Return every line from the items below that contains the string "Task".

Extracted records
· · · ·

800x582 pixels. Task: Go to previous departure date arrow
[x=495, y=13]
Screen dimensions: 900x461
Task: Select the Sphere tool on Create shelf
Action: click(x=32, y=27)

· · · ·

Correct response
800x582 pixels. Task: Go to previous departure date arrow
Task: Select the Sphere tool on Create shelf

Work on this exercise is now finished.